The Torah designates Rosh Hashanah as Yom Zichron Truah. Truah is associated with the sound of the shofar, though the term in the Bible is much broader. Truah means to shout or to cry; it is the sound we make when we call out for attention. It is a sound made by the shofar, but it can also be a personal call, expressed through our voice or our actions.
Letting others know of our needs is difficult. Often, we prefer to suffer in silence rather than ask for help, which can feel uncomfortable or humiliating. For this reason, the Torah sets aside Rosh HaShanah as a time when we are all summoned to cry out with our pain. In the name Yom Zichron Truah, the word Zichron means to be remembered, thus Rosh HaShanah is the Day of Remembrance through Crying Out. On this day, we cry out to God, urging Him to remember us, to take notice of us, to pay attention to us.

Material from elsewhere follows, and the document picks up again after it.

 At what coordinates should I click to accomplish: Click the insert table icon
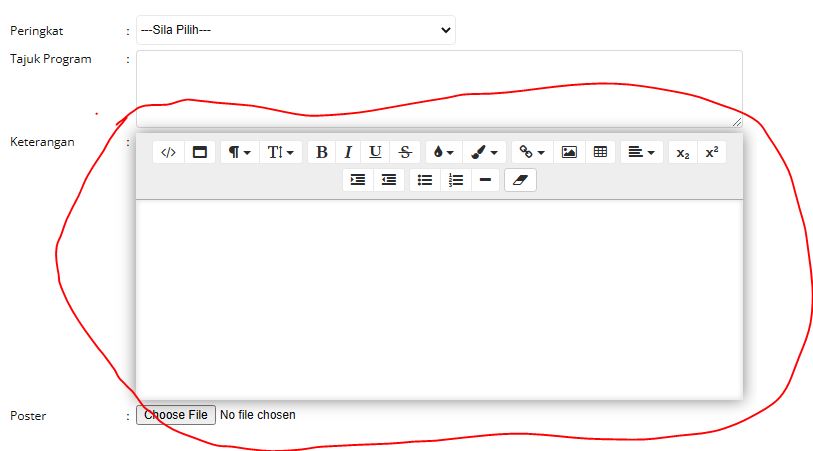tap(600, 153)
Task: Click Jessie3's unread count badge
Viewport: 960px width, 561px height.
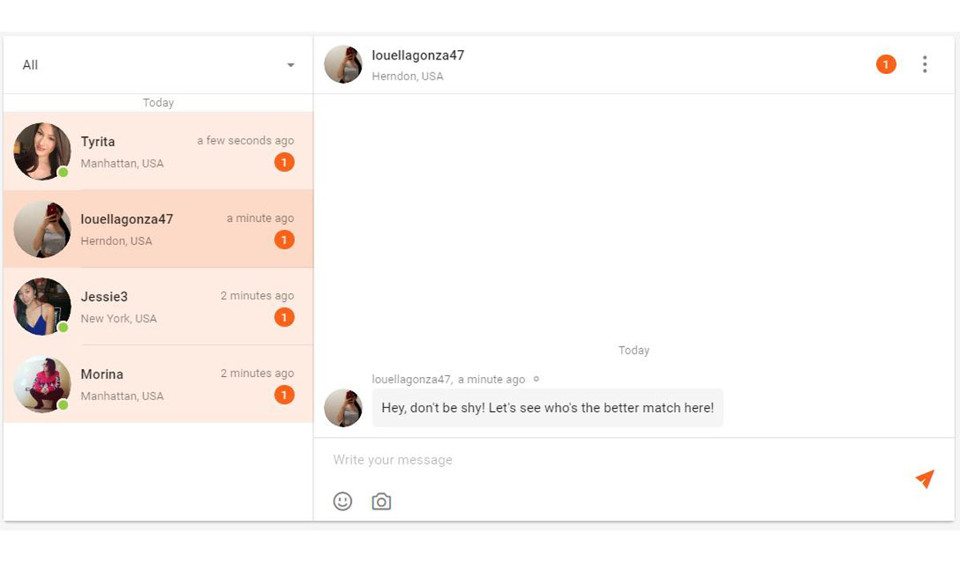Action: [284, 317]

The Torah and Haftarah readings for Rosh HaShanah tell of people who cried out to God: our matriarch Sarah and Elkanah’s wife Hannah, both of whom cried out for progeny when they were barren, and the concubine Hagar who cried to the Lord when her son was dying of thirst. Reading their stories on Yom Truah, we are inspired to join them, for just as their cries were heard and their prayers answered, we feel assured that God will hear our cries as well, and likewise remember us.

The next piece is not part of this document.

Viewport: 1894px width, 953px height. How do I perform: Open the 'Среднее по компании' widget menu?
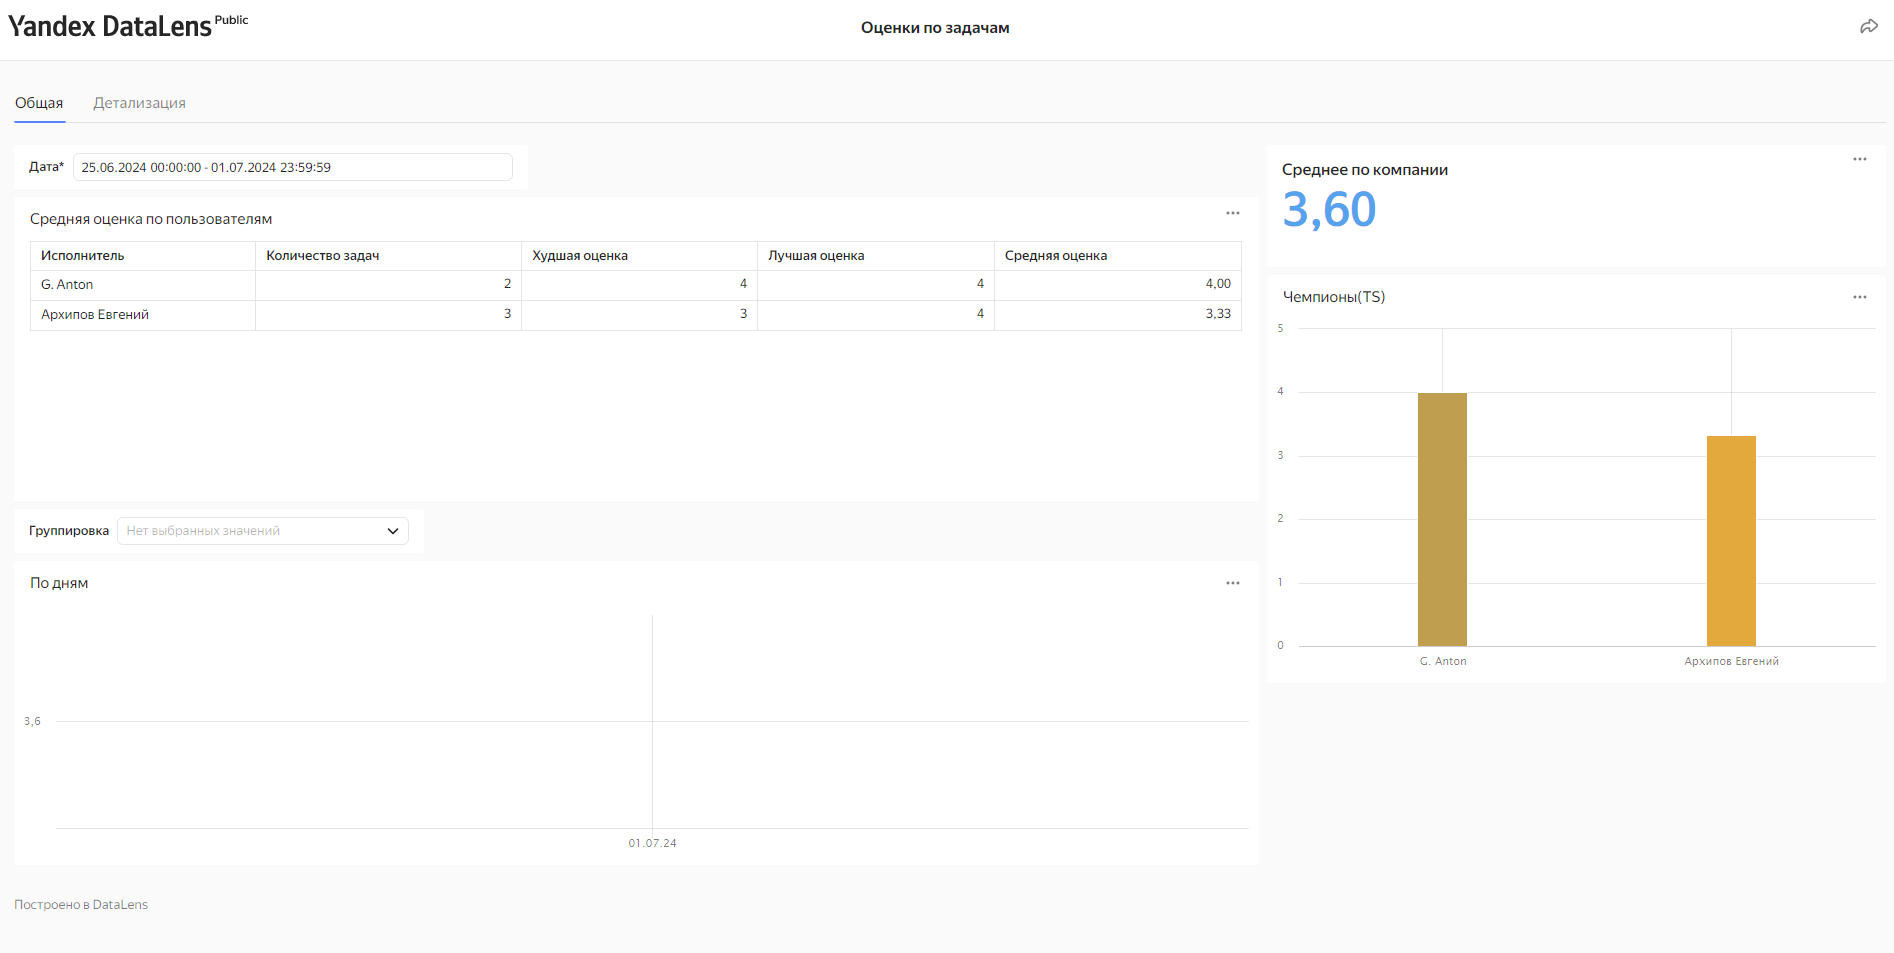point(1859,159)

In the Haftarah for the second day of Rosh HaShanah, we read of our mother Rachel who cried out for her children to be returned from exile. While we are blessed to witness the ingathering of the exiles in the State of Israel, Rachel’s children, Ephraim and Manasseh, remain lost tribes, awaiting the final redemption. From this we learn that when we cry out to God, it may take a great deal of time before we are heard.
In the Torah reading for the first day of Rosh Hashanah, an angel of God calls out to Abraham to spare his son Isaac from slaughter. This reminds us that, while we are occupied with our cries to God, we must also be attentive when He calls to us. Abraham must have been crying out to God in his heart to stay the awful command; had he not also been listening for God’s voice, he may have lost his son. Abraham teaches that we must never be so loud when we cry out that we drown out and become deaf to the call of others.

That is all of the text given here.